The death penalty is usually reserved for cases of multiple murders, though some single murderers have been executed in extraordinary cases like torture murder or kidnapping-for-ransom.
Japanese death row inmates are imprisoned inside the detention centres of Tokyo, Osaka, Nagoya, Sendai, Fukuoka, Hiroshima and Sapporo. Despite the city having a high court, Tachikawa Detention Centre and Takamatsu Detention Centre are not equipped with execution chambers; executions administered by the Tachikawa and Takamatsu High Courts are carried out in the Tokyo and Osaka Detention Centres. The inmates on death row are not classified as prisoners by the Japanese justice system and the facilities in which they are incarcerated are not referred to as prisons. Inmates lack many of the rights afforded to other Japanese prisoners. The nature of the regime they live under is largely up to the director of the detention centre, but it is usually significantly harsher than normal Japanese prisons. Inmates are held in solitary confinement and are forbidden to communicate with their fellows. They are permitted two periods of exercise a week, are not allowed televisions and may only possess three books. Prisoners are not allowed to exercise within their own cells. Prison visits, both by family members and legal representatives, are infrequent and closely supervised.
The execution warrant is signed by the Minister of Justice after internal consultations within the justice ministry. Once the final approval is signed, the execution will take place within five days.
By statute, the execution cannot take place on a national holiday, Saturday, Sunday, or between 31 December and 2 January.
The death penalty is carried out by hanging in an execution chamber within the detention centre. When an execution order has been issued, the condemned prisoner is informed in the morning of their execution. The condemned is given a choice of the last meal. The prisoner’s family and legal representatives, and also the general public, are informed only afterwards. Since 7 December 2007, the authorities have been releasing the names, natures of crime, and ages of executed prisoners.

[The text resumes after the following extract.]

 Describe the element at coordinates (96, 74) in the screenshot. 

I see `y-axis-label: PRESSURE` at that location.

The method of hanging is the long drop, causing a quick death by neck fracture.
As of August 2014, the number of inmates on death row was 126. Of them, 89 are applying for their cases to be reopened and 25 are requesting amnesty.

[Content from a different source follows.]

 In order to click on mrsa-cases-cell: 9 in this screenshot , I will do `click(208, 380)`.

Amnesty International argues that the Japanese justice system tends to place great reliance on confessions, even ones obtained under duress. According to a 2005 Amnesty International report:
Most have been sentenced to death on the basis of confessions extracted under duress. The potential for miscarriages of justice is built into the system: confessions are typically extracted while suspects are held in daiyo kangoku, or “substitute prisons”, for interrogation before they are charged. In practice these are police cells, where detainees can be held for up to 23 days after arrest, with no state-funded legal representation. They are typically interrogated for 12 hours a day: no lawyers can be present, no recordings are made, and they are put under constant pressure to confess. Once convicted, it is very difficult to obtain a re-trial and prisoners can remain under sentence of death for many years.
Amnesty International also reports allegations of abuse of suspects during these interrogations. There are reports of physical abuse, sleep deprivation and denial of food, water and use of a toilet. One of its biggest criticisms is that inmates usually remain for years (and sometimes decades) on death row without ever actually being informed of the date of their execution prior to the date itself, so inmates suffer due to the uncertainty of not knowing whether or not any given day will be their last. According to Amnesty International, the intense and prolonged stress means many inmates on death row have poor mental health, suffering from the so-called death row phenomenon. The failure to give advanced notice of executions has been stated by the United Nations Human Rights Committee to be incompatible with articles 2, 7 and 10 of the International Covenant on Civil and Political Rights.
South Asia Human Rights Documentation Centre claims that the issuance of death warrants by the Ministry of Justice may be politically motivated. In 1997, Norio Nagayama, a prisoner who committed the first of several murders as a juvenile, was executed during the sentencing phase of “Sakakibara Seito” for the Kobe child murders, also resulting in a high-profile juvenile murder trial – an attempt, according to South Asia Human Rights Documentation Centre, to show that the harshest punishment could be administered to juveniles. According to The New York Times, the execution of Tsutomu Miyazaki after the Akihabara massacre was claimed to be a similar case.
The Japanese Federation of Bar Associations also says that capital punishment should be abolished in Japan.